TO BE DONE:
Starting at the row that contains "This screenshot has width=1023, height=573." and ending at the row that contains "(x=10, y=7)", write those rows out again with "dialog" swapped for "popup" and nothing else changed.

EXTRACTED DATA:
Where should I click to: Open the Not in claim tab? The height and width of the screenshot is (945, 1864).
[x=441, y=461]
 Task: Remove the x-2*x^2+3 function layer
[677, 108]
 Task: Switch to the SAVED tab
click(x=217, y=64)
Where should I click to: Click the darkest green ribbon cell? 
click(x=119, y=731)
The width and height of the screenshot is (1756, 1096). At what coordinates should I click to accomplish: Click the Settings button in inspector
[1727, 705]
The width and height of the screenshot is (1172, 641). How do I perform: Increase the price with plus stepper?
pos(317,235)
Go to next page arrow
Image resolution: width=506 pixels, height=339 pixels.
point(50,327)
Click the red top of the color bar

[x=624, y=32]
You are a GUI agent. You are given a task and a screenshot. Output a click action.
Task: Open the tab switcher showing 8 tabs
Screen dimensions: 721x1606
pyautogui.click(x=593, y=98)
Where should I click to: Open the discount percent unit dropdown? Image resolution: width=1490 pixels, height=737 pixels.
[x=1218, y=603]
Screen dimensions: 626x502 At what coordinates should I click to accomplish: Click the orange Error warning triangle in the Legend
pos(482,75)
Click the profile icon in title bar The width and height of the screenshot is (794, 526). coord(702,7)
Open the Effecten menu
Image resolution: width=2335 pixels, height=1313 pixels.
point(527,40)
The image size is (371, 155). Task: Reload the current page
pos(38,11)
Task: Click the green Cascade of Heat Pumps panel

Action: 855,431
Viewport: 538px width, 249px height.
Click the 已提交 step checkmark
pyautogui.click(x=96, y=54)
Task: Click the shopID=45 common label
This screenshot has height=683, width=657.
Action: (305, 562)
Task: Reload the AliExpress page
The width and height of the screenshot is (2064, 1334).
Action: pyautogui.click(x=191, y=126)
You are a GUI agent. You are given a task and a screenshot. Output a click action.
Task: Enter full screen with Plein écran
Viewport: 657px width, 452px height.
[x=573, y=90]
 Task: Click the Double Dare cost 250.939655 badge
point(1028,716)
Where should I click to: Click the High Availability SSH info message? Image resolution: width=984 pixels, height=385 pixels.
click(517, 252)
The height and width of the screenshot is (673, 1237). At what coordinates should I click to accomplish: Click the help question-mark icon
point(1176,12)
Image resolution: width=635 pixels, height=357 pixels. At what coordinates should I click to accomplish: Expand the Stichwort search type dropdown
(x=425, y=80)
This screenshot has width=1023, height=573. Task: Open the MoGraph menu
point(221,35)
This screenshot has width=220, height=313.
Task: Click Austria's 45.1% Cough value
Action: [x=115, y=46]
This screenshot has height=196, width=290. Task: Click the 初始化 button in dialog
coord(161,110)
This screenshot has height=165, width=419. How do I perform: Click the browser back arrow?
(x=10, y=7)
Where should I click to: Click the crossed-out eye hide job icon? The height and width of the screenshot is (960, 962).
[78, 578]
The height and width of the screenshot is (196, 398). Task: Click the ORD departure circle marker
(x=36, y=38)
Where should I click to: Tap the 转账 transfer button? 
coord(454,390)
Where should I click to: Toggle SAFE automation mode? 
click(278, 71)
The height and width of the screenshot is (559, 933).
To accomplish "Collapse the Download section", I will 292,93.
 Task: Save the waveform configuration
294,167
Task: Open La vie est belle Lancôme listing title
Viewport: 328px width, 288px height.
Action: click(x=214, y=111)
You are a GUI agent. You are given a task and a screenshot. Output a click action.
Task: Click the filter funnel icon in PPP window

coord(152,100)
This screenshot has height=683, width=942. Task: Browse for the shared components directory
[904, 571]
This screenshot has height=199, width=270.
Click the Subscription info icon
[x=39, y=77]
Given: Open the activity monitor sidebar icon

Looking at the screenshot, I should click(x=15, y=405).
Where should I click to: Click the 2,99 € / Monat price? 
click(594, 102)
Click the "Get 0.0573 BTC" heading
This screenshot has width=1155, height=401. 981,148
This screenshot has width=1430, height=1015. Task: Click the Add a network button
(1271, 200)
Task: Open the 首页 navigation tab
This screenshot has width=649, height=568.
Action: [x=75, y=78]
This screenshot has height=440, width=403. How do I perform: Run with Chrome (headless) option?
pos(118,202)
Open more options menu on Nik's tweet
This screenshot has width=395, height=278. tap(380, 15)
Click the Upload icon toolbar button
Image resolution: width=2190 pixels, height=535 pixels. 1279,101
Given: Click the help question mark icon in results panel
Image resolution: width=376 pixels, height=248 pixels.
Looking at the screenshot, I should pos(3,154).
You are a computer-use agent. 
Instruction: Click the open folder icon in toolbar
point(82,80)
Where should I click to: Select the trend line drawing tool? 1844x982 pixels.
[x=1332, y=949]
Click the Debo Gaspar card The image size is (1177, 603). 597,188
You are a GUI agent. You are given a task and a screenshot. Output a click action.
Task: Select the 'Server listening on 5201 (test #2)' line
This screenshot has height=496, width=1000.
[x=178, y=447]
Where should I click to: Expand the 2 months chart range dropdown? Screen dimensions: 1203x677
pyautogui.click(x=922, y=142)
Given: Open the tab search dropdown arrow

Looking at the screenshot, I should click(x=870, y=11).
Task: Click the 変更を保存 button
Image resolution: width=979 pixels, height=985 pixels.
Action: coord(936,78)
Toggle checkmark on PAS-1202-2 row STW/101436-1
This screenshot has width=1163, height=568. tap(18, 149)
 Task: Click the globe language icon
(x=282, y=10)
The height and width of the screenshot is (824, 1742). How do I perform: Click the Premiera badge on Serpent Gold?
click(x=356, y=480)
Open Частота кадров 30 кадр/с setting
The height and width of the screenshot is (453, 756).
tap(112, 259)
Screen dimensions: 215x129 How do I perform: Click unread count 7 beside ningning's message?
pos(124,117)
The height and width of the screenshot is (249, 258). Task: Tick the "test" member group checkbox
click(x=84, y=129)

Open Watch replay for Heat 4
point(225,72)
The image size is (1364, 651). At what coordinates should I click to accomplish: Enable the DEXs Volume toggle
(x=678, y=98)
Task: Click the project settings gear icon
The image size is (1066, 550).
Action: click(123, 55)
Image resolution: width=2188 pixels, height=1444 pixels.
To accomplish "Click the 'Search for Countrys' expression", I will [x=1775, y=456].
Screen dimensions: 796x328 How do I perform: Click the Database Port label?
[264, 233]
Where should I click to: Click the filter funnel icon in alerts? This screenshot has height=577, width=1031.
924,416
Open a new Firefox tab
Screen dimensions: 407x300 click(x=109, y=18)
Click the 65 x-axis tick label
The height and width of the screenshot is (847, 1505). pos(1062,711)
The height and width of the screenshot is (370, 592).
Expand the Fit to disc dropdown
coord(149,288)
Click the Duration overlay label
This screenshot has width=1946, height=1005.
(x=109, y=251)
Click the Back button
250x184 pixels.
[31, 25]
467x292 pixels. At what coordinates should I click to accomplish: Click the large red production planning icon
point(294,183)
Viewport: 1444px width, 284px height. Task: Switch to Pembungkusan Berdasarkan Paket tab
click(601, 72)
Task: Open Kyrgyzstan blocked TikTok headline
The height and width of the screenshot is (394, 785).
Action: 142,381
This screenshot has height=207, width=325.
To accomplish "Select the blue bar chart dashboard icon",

RESULT OF THIS EXERCISE:
This screenshot has width=1023, height=573. Task: Open the MoGraph menu
point(221,35)
This screenshot has width=220, height=313.
Task: Click Austria's 45.1% Cough value
Action: [x=115, y=46]
This screenshot has height=196, width=290. Task: Click the 初始化 button in popup
coord(161,110)
This screenshot has height=165, width=419. How do I perform: Click the browser back arrow?
(x=10, y=7)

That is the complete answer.